WASHINGTON (Reuters) – Far more executives from technology companies than outspoken tech critics were named to President-elect Joe Biden’s transition team on Tuesday, offering clues on who will decide on filling key roles and ultimately influence his administration’s thinking in coming years.
Tech companies have been trying to strengthen their relationship with a future Biden administration to ensure they have a voice in an onslaught of federal and state investigations of their business practices.
For example, Amazon.com Inc’s Tom Sullivan, an international tax director, will be part of Biden’s group reviewing appointments to the Department of State. Similarly, Mark Schwartz from Amazon Web Services – the cloud computing arm of the company – will be making decisions for the key Office of Management and Budget.

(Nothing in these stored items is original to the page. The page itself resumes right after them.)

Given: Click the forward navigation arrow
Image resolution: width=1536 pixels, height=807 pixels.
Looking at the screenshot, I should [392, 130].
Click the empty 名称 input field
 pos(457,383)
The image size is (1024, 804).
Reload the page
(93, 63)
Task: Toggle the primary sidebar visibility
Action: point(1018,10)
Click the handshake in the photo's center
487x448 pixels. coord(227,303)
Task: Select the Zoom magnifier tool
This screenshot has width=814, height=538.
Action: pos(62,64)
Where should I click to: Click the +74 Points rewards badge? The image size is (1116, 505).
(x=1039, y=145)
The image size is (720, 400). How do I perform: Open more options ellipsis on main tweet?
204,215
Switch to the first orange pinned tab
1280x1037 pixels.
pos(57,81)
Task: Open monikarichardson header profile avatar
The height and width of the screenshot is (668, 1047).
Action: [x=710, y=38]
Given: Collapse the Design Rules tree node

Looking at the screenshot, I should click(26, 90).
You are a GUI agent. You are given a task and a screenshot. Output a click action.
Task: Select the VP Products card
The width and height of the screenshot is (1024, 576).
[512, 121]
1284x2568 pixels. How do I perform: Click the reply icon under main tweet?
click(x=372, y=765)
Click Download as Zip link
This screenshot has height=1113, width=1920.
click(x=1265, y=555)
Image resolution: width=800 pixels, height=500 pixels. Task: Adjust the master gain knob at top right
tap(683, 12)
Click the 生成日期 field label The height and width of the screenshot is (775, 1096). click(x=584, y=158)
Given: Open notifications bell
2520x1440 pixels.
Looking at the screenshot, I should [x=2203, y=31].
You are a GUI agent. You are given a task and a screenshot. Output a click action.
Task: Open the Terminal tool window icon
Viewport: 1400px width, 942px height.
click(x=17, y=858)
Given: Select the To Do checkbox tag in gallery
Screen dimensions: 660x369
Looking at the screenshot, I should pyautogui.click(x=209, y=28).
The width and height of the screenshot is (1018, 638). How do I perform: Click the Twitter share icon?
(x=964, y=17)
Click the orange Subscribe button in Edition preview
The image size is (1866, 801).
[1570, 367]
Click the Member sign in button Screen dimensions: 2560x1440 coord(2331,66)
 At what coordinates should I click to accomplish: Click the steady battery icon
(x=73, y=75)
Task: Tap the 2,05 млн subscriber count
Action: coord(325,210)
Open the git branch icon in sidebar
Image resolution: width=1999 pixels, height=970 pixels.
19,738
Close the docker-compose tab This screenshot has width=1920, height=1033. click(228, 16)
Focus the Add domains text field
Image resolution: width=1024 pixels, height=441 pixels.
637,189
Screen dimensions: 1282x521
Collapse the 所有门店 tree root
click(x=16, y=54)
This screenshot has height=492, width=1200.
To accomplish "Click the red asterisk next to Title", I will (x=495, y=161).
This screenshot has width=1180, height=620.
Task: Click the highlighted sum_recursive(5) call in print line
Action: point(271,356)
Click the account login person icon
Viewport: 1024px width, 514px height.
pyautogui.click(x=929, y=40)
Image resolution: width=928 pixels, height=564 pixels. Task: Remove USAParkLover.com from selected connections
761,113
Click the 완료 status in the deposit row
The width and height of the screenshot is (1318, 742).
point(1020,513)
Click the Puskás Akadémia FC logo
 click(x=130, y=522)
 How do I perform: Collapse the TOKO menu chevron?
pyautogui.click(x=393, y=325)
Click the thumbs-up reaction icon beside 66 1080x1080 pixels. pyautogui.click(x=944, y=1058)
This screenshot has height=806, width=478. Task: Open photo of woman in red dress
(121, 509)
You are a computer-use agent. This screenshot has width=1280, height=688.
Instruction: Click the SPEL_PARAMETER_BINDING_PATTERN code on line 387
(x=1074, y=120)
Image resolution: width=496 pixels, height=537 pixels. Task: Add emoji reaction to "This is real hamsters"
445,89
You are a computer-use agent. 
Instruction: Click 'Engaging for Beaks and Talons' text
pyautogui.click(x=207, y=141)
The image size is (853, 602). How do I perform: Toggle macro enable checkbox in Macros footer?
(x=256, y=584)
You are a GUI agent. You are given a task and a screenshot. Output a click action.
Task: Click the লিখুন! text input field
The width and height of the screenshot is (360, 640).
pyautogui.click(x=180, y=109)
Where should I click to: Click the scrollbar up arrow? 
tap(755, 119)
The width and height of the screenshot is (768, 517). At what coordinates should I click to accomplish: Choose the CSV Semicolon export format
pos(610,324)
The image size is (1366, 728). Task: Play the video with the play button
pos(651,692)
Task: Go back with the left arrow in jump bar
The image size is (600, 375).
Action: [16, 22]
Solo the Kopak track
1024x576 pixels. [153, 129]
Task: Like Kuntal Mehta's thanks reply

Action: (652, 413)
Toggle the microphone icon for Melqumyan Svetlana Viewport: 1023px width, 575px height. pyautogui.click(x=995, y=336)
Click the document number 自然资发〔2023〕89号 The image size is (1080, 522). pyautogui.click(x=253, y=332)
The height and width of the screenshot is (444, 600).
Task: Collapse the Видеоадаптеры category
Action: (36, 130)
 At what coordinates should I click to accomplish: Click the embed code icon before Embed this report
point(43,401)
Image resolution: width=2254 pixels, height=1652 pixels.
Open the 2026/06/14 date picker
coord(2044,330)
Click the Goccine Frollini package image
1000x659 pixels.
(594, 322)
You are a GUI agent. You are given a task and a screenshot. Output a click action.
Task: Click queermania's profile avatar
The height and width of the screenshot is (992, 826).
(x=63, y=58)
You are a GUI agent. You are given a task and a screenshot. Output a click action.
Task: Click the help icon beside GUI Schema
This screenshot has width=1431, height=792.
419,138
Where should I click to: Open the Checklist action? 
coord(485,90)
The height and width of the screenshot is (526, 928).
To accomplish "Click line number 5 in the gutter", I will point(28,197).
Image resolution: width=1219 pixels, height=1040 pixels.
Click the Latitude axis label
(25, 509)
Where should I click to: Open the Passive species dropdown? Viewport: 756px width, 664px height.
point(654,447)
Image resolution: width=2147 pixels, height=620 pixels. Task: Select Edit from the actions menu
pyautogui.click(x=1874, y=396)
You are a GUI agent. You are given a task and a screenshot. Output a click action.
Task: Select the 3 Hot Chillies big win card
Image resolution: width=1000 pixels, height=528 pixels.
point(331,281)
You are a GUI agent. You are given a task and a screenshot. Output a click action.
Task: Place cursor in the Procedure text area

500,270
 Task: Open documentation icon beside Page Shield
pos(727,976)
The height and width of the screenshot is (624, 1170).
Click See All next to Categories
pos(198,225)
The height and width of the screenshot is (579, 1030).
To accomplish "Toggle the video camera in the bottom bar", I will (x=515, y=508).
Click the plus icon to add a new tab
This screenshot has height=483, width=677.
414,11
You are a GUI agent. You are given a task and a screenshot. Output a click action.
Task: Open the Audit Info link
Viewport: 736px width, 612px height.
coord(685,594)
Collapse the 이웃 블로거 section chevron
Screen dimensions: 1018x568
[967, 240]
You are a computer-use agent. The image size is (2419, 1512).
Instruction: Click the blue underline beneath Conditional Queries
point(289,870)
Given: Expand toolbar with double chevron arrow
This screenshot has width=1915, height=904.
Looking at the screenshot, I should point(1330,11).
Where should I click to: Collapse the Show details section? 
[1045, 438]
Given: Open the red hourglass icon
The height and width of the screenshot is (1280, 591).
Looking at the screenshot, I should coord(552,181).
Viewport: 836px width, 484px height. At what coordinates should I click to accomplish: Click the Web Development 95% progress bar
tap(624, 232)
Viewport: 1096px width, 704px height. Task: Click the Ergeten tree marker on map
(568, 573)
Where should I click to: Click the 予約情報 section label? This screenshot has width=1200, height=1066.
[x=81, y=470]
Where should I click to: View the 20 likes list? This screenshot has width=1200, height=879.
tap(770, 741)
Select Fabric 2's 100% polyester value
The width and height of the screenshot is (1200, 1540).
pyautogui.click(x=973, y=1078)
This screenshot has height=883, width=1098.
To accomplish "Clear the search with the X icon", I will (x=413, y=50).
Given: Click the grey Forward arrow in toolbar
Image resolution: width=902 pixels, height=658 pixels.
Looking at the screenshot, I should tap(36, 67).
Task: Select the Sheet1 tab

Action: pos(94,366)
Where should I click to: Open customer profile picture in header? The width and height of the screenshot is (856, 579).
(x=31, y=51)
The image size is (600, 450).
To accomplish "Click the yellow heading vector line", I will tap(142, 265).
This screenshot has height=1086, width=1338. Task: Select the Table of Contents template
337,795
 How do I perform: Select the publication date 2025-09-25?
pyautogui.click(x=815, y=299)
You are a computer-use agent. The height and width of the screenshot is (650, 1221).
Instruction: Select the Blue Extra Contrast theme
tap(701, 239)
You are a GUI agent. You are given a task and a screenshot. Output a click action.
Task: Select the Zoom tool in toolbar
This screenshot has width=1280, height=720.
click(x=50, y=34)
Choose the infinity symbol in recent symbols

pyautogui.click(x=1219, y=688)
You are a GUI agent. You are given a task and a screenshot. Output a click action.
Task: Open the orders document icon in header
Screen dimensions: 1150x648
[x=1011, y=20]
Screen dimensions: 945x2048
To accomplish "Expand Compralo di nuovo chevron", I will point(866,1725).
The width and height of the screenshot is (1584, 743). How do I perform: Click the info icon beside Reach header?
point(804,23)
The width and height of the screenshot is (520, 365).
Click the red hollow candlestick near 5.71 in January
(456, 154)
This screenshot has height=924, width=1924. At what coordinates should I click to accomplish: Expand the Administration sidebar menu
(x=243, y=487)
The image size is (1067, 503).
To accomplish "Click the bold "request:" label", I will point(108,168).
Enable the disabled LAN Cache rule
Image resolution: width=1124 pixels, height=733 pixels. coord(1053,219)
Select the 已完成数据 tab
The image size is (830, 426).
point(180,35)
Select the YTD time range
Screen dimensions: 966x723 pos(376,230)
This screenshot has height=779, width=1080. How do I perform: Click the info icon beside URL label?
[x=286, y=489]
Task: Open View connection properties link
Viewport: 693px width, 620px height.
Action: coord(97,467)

Similarly, Microsoft-owned LinkedIn’s senior director for North America policy, Nicole Isaac, is part of the team deciding appointments at the Department of Treasury.
By contrast, tech critics such as Gene Kimmelman, senior adviser with Public Knowledge, found a spot on the review team for the Department of Justice and Sarah Miller from the American Economic Liberties Project was chosen for the group weighing in on decisions about appointments at the Department of Treasury.
Executives from Big Tech-linked philanthropies such as the Chan-Zuckerberg initiative, funded by Facebook founder Mark Zuckerberg, and the Bill & Melinda Gates foundation from Microsoft founder Bill Gates also will participate in decision-making for the Executive Office of the President and The International Development team, respectively.
Executives from relatively smaller tech companies such as AirBnB, Uber, Lyft, and Stripe also found their way into these agency review groups.
The companies did not immediately respond to a request for comment.